• _How to complete this task_
From the data below, repeat everything exactly except the images.

(Beginning of Listed entries)

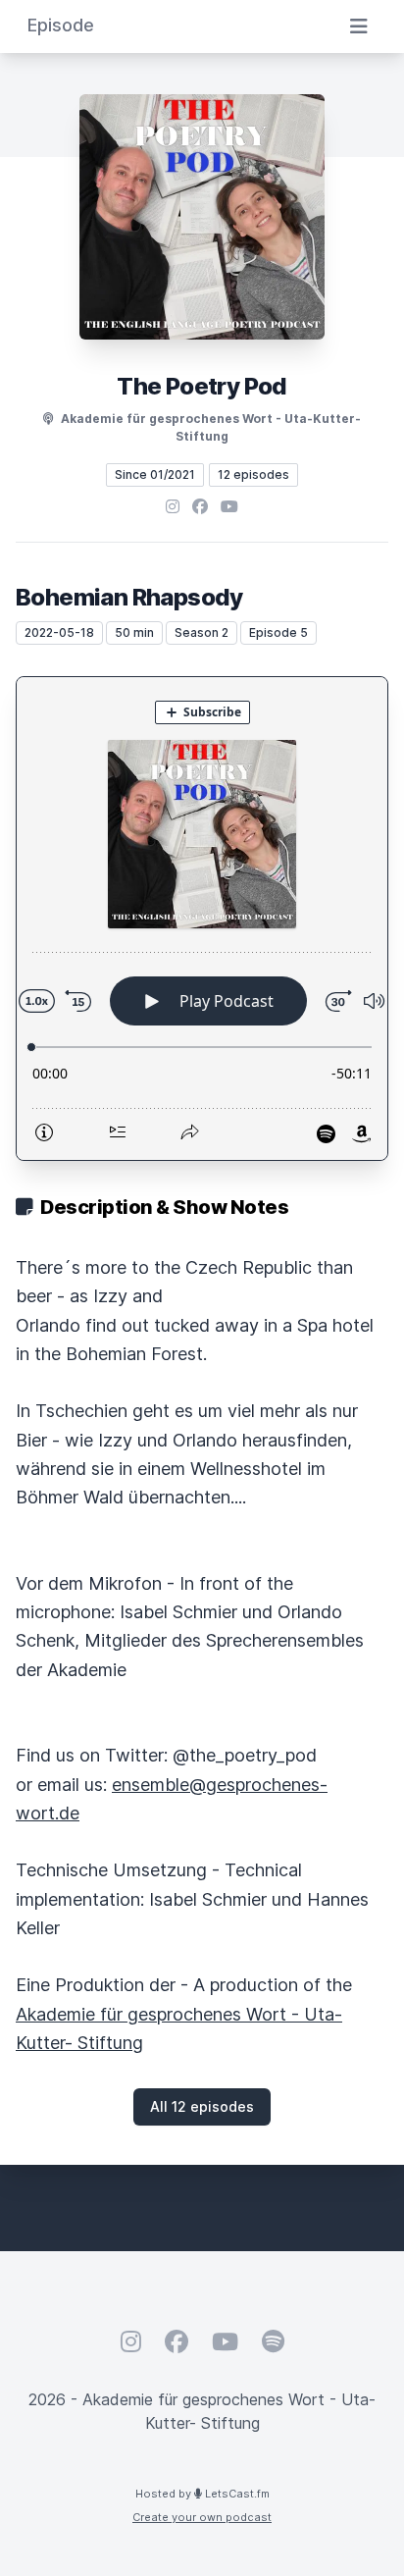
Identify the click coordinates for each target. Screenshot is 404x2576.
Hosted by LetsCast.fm (202, 2493)
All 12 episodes (202, 2106)
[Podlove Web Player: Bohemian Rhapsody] (202, 918)
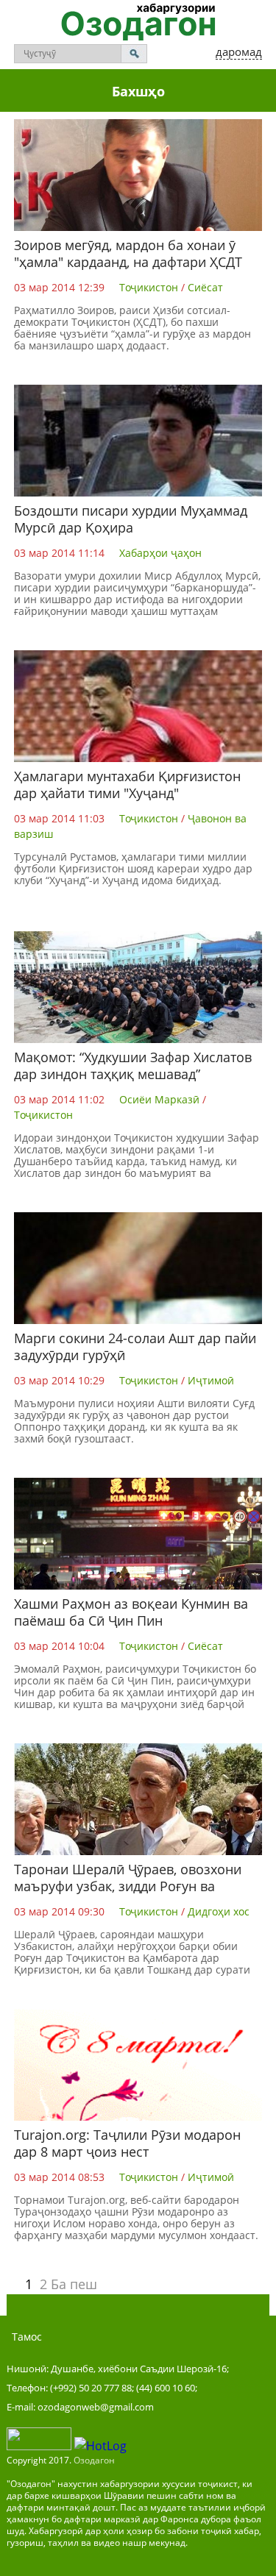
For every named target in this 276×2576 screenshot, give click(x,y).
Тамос (27, 2337)
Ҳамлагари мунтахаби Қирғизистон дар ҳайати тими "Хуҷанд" (127, 784)
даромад (239, 51)
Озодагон (94, 2460)
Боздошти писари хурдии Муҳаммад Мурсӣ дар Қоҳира (130, 519)
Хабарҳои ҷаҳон (160, 553)
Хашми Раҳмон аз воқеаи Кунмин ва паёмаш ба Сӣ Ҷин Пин (131, 1612)
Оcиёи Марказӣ (159, 1099)
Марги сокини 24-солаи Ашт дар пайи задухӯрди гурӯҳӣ (135, 1346)
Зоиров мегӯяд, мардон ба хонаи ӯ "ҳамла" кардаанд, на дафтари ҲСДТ (128, 253)
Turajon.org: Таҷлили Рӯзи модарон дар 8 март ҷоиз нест (127, 2143)
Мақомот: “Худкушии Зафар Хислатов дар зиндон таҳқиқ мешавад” (133, 1065)
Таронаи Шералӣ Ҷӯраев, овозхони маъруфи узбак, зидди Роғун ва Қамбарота (127, 1886)
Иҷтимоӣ (211, 1380)
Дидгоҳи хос (219, 1911)
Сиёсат (205, 287)
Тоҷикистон (148, 287)
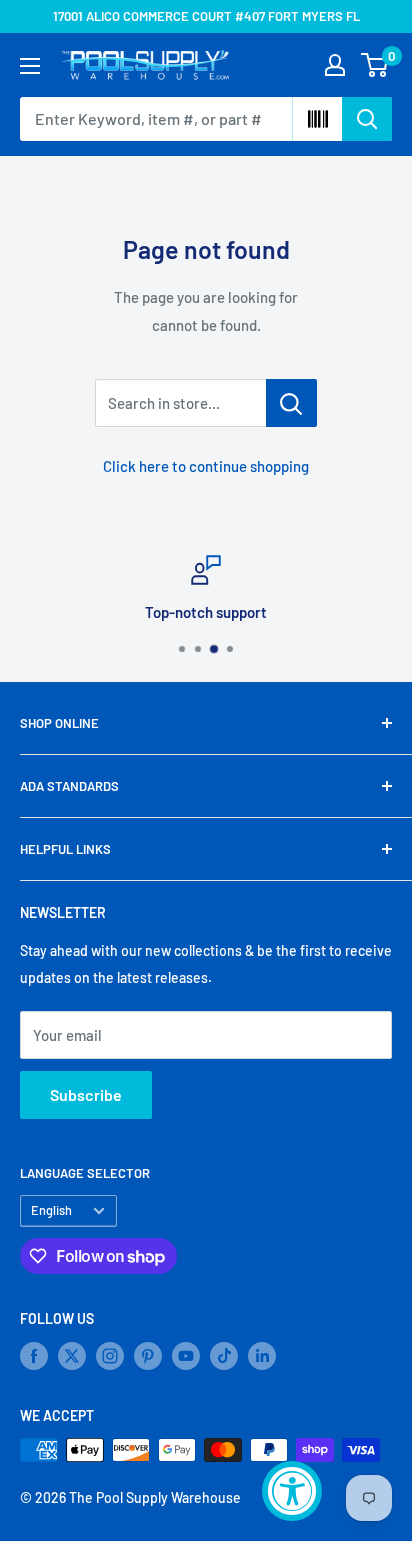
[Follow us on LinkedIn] (262, 1356)
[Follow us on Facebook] (34, 1356)
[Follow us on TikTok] (224, 1356)
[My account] (335, 65)
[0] (375, 65)
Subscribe (86, 1094)
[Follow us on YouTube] (186, 1356)
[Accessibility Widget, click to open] (292, 1491)
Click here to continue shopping (206, 466)
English (51, 1210)
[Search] (367, 119)
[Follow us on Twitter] (72, 1356)
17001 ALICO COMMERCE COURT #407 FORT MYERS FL (206, 16)
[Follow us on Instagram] (110, 1356)
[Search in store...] (291, 403)
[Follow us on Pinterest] (148, 1356)
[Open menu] (30, 66)
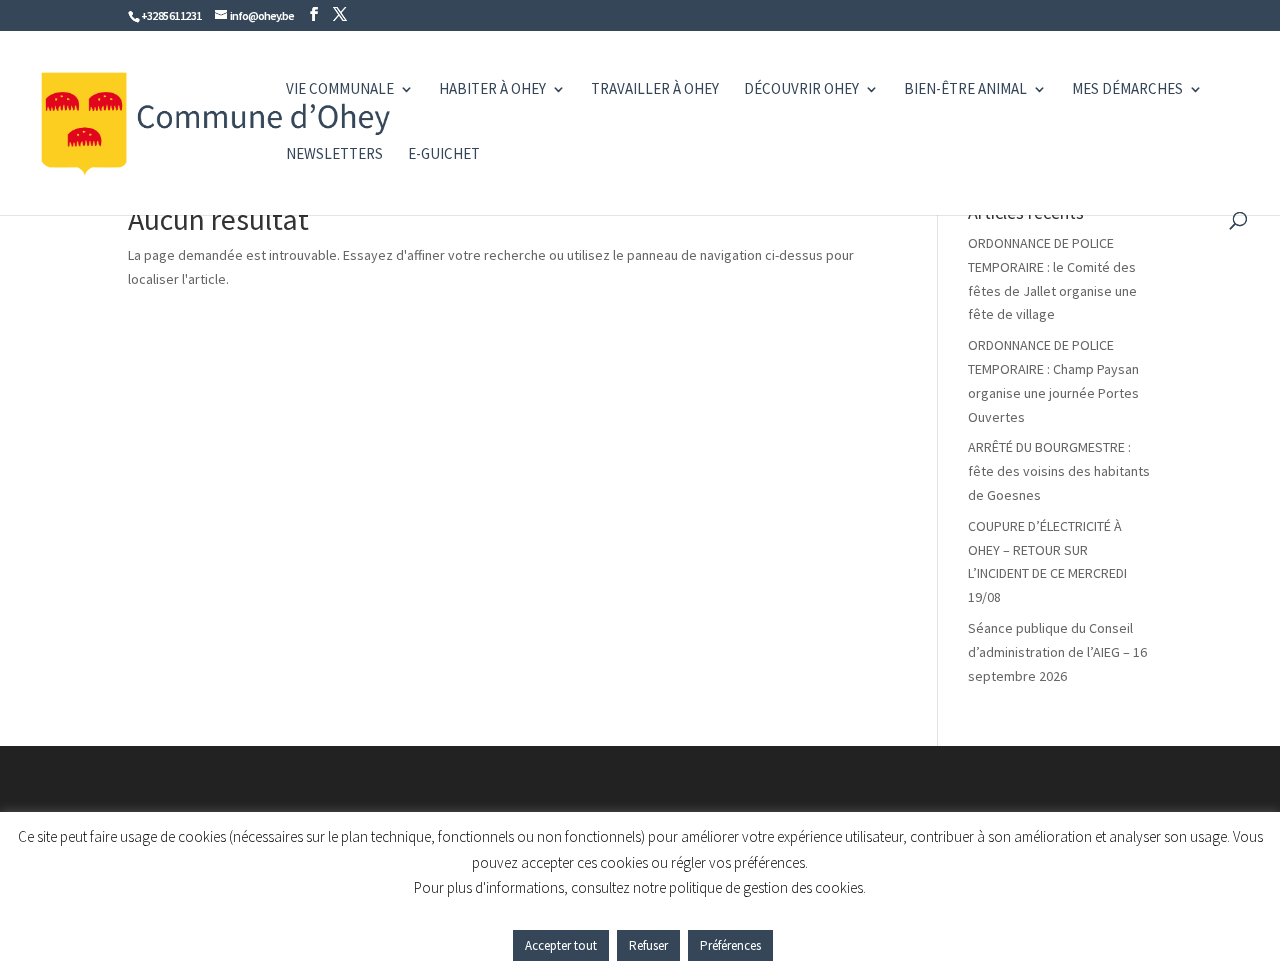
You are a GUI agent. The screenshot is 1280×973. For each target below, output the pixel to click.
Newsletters (334, 155)
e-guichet (444, 155)
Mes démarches (1127, 90)
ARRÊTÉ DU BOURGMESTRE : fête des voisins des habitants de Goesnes (1059, 471)
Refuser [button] (648, 945)
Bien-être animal (965, 90)
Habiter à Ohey (492, 90)
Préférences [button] (730, 945)
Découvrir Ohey (801, 90)
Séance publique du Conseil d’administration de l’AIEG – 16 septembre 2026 (1057, 652)
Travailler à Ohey (655, 90)
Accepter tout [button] (561, 945)
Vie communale (340, 90)
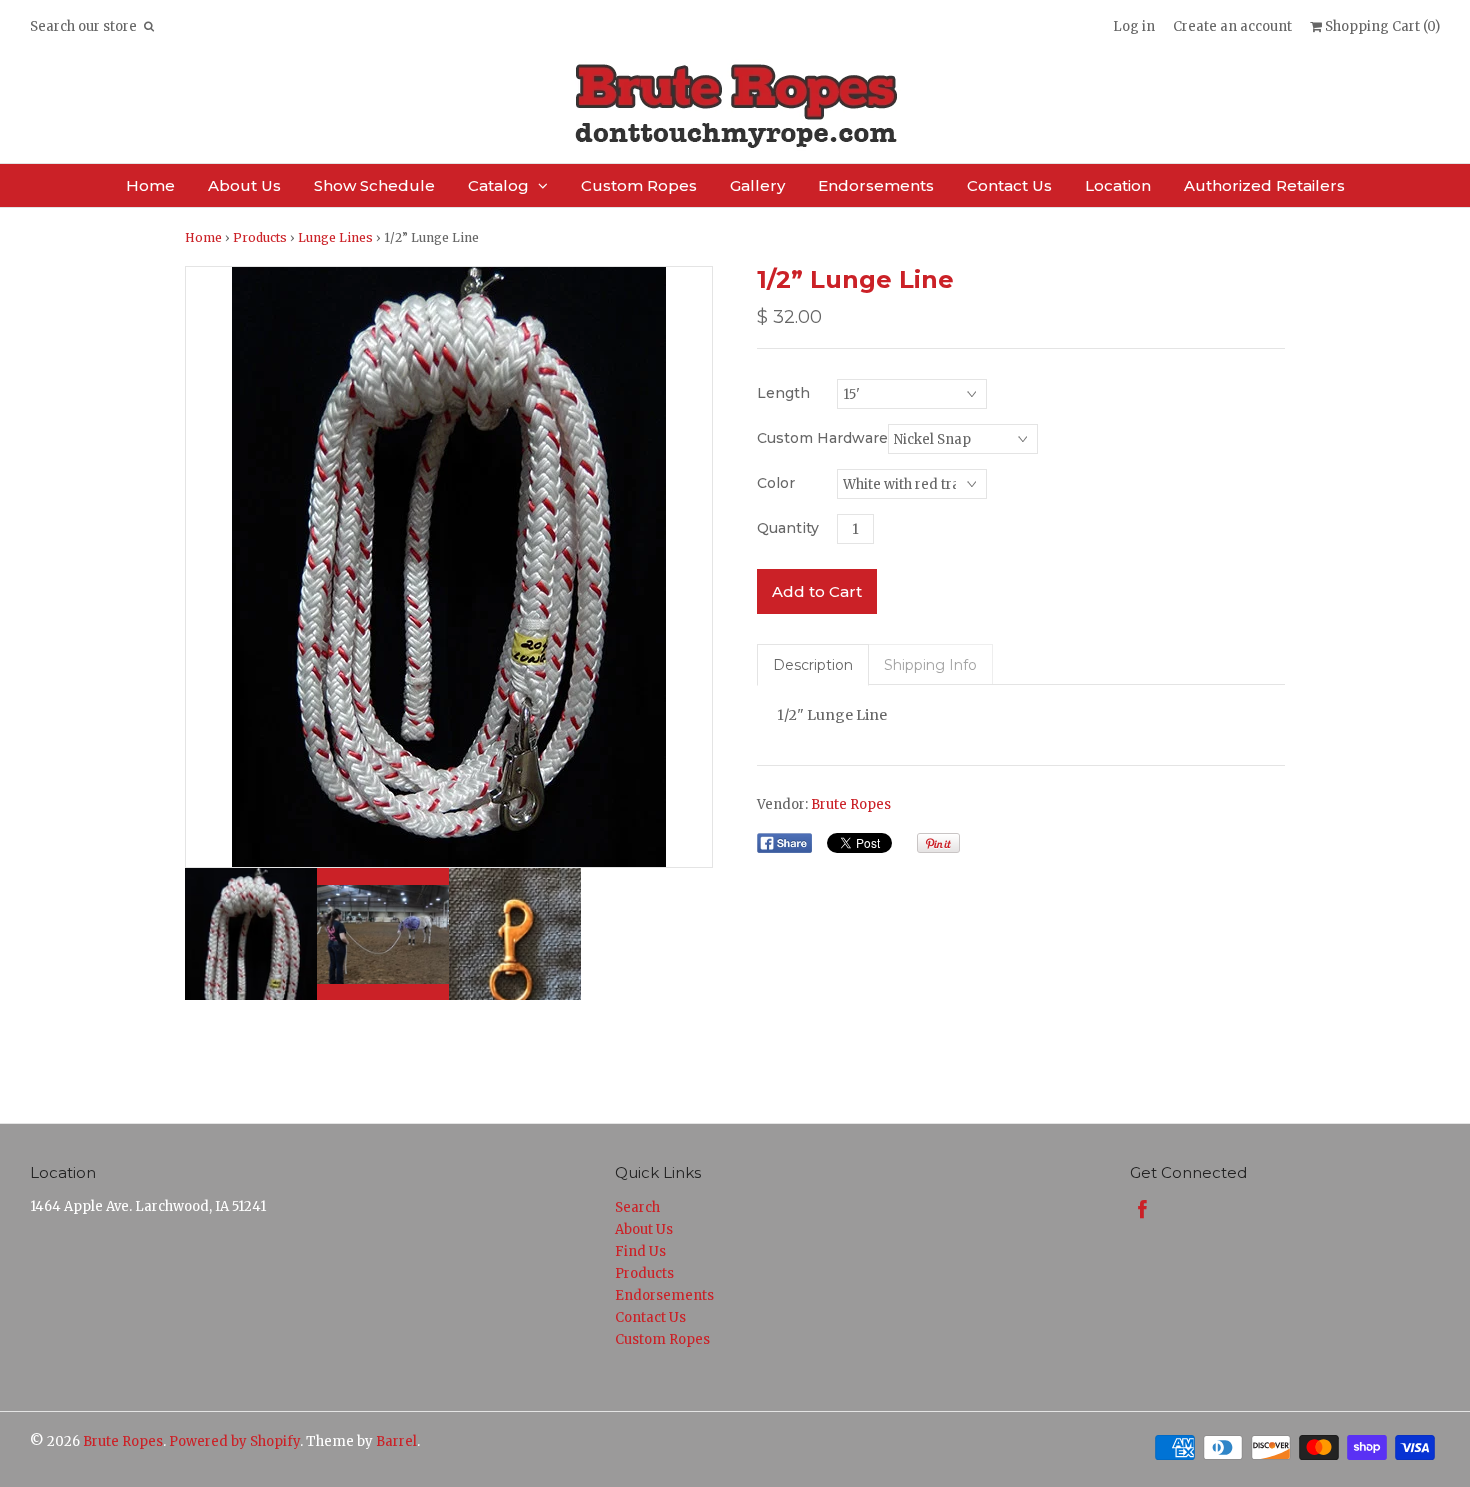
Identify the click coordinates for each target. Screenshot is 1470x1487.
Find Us (640, 1251)
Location (1118, 185)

(End of Listed entries)

• _Answer area_
Identify the click coordinates for each target. Screenshot is 404x2576.
Hosted by LetsCast.fm (202, 2493)
All 12 episodes (202, 2106)
[Podlove Web Player: Bohemian Rhapsody] (202, 918)
For every named target in this 276×2576 screenshot, give click(x,y).
Тамос (27, 2337)
Ҳамлагари мунтахаби Қирғизистон дар ҳайати тими "Хуҷанд" (127, 784)
даромад (239, 51)
Озодагон (94, 2460)
Боздошти писари хурдии Муҳаммад Мурсӣ дар Қоҳира (130, 519)
Хабарҳои ҷаҳон (160, 553)
Хашми Раҳмон аз воқеаи Кунмин ва паёмаш ба Сӣ Ҷин Пин (131, 1612)
Оcиёи Марказӣ (159, 1099)
Марги сокини 24-солаи Ашт дар пайи задухӯрди гурӯҳӣ (135, 1346)
Зоиров мегӯяд, мардон ба хонаи ӯ "ҳамла" кардаанд, на дафтари ҲСДТ (128, 253)
Turajon.org: Таҷлили Рӯзи модарон дар 8 март ҷоиз нест (127, 2143)
Мақомот: “Худкушии Зафар Хислатов дар зиндон таҳқиқ мешавад” (133, 1065)
Таронаи Шералӣ Ҷӯраев, овозхони маъруфи узбак, зидди Роғун ва Қамбарота (127, 1886)
Иҷтимоӣ (211, 1380)
Дидгоҳи хос (219, 1911)
Сиёсат (205, 287)
Тоҷикистон (148, 287)
[Follow us on LinkedIn] (262, 1356)
[Follow us on Facebook] (34, 1356)
[Follow us on TikTok] (224, 1356)
[My account] (335, 65)
[0] (375, 65)
Subscribe (86, 1094)
[Follow us on YouTube] (186, 1356)
[Accessibility Widget, click to open] (292, 1491)
Click here to continue shopping (206, 466)
English (51, 1210)
[Search] (367, 119)
[Follow us on Twitter] (72, 1356)
17001 ALICO COMMERCE COURT #407 FORT MYERS FL (206, 16)
[Follow us on Instagram] (110, 1356)
[Search in store...] (291, 403)
[Follow us on Pinterest] (148, 1356)
[Open menu] (30, 66)
You are a GUI agent. The screenshot is 1280×973. For each target below, output the pixel to click.
Newsletters (334, 155)
e-guichet (444, 155)
Mes démarches (1127, 90)
ARRÊTÉ DU BOURGMESTRE : fête des voisins des habitants de Goesnes (1059, 471)
Refuser [button] (648, 945)
Bien-être animal (965, 90)
Habiter à Ohey (492, 90)
Préférences [button] (730, 945)
Découvrir Ohey (801, 90)
Séance publique du Conseil d’administration de l’AIEG – 16 septembre 2026 (1057, 652)
Travailler à Ohey (655, 90)
Accepter tout [button] (561, 945)
Vie communale (340, 90)
Identify the click coordinates for each target. Screenshot is 1470x1487.
Find Us (640, 1251)
Location (1118, 185)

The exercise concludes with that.